Coast Guard Ship to Carry 100 Guns, Police to Get 150 Skip to content

Coast Guard Ship to Carry 100 Guns, Police to Get 150

The Icelandic Coast Guard plans to use 100 of the 250 submachine guns sent from Norway over the last year on board its ships and in spare parts. According to Georg Lárusson, director of the Coast Guard, the guns are smaller than the ones it used previously, weapons which have now become obsolete. “It is a basic requirement that we can have something on board the ships to protect us,” he told visir.is.

Georg said he does not expect to have to pay for the guns as the Norwegian military has not charged for similar shipments to Iceland in the past. Now that the Coast Guard’s weapons have been renewed, Georg says he does not expect that it will need more weapons for decades to come.

The Icelandic Police will get the remaining 150 guns, visir.is reports.
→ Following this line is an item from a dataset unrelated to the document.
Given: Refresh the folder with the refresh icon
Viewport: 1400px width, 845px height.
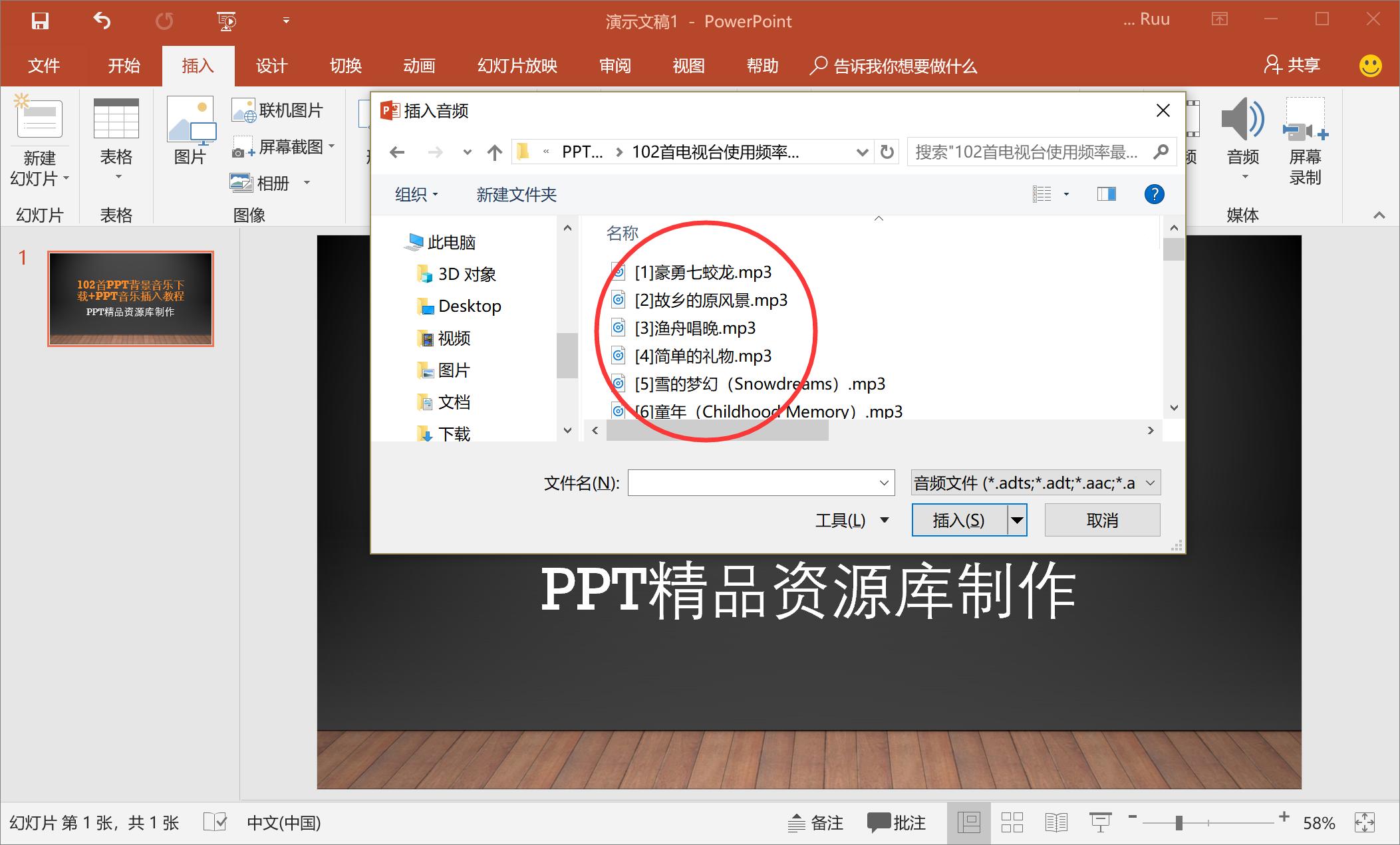Looking at the screenshot, I should pyautogui.click(x=887, y=152).
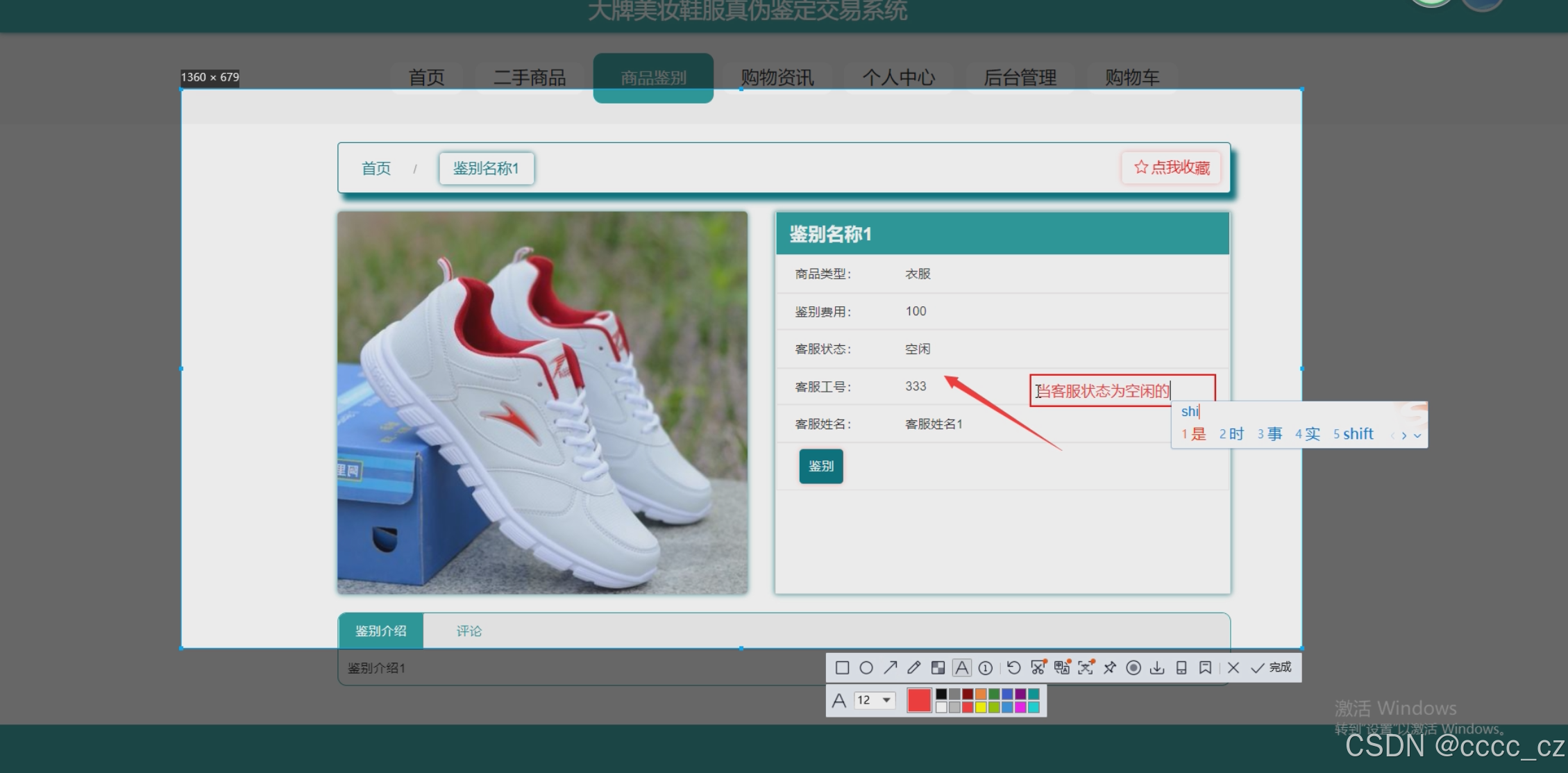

The revelation that Iceland received submachine guns from Norway has caused widespread debate in Iceland over the past week. Officials in Iceland have claimed that the guns, or most of the guns, were presented to Iceland as a gift.

However, Colonel Dag Aamoth, press spokesman for the Norwegian Armed Forces, released a statement saying that the Norwegian Armed Forced had sold the Icelandic Coast Guard 250 MP5 submachine guns for NOK 625,000 (ISK 11.5 million, USD 94,000, EUR 75,000). The contract was signed December 17, 2013.

On Tuesday, DV reported that Icelandic police cars would start carrying guns.

As reported, Snorri Magnússon, chair of the Police Federation of Iceland, stated that the police force in Iceland has had machine guns for many years but needed to renew its stock of weapons. He has stressed that there has been no fundamental change in the police’s policy on carrying weapons.

Around 200 people gathered outside the police station on Hverfisgata, downtown Reykjavík, on Friday afternoon to protest any changes to the policy on police in Iceland carrying weapons.